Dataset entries
==============================

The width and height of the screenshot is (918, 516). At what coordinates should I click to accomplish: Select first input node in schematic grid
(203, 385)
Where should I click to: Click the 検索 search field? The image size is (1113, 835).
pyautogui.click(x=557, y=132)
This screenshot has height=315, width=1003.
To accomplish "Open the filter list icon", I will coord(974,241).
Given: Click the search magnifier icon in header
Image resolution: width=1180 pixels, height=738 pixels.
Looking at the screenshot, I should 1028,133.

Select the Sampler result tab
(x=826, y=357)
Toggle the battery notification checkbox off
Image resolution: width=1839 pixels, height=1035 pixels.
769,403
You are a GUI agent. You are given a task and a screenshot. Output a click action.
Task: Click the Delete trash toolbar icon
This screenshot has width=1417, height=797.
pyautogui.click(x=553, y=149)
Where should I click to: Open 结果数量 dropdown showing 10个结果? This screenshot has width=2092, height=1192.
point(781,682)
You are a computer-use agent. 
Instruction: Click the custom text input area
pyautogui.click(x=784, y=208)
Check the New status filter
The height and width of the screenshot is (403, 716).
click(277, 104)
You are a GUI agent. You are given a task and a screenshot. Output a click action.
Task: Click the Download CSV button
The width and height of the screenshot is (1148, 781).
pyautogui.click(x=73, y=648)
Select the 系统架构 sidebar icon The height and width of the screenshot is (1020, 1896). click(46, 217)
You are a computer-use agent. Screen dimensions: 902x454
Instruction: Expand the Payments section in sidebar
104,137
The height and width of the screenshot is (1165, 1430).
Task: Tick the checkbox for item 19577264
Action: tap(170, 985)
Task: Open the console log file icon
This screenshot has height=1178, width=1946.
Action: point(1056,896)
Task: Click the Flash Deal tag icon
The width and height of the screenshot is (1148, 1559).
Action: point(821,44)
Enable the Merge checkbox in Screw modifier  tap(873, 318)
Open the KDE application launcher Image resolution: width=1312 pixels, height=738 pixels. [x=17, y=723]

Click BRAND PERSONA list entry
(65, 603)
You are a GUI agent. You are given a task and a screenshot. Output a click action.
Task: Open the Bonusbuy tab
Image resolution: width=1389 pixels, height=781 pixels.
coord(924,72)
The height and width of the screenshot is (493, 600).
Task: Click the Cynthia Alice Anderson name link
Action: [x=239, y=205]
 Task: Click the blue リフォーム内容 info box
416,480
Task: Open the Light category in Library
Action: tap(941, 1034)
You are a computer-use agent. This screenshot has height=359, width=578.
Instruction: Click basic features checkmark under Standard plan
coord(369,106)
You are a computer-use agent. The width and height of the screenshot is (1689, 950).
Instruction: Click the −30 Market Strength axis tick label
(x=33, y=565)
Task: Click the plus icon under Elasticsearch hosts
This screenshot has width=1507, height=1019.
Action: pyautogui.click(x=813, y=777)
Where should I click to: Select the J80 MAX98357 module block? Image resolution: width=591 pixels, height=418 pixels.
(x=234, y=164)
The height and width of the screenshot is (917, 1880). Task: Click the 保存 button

==============================

Task requirements
Set down exactly the lines of the data above, beginning with the line that has "Instruction: Click the custom text input area" and ending with the line that has "You are a computer-use agent. Screen", and no others.

Result for this task
Instruction: Click the custom text input area
pyautogui.click(x=784, y=208)
Check the New status filter
The height and width of the screenshot is (403, 716).
click(277, 104)
You are a GUI agent. You are given a task and a screenshot. Output a click action.
Task: Click the Download CSV button
The width and height of the screenshot is (1148, 781).
pyautogui.click(x=73, y=648)
Select the 系统架构 sidebar icon The height and width of the screenshot is (1020, 1896). click(46, 217)
You are a computer-use agent. Screen dimensions: 902x454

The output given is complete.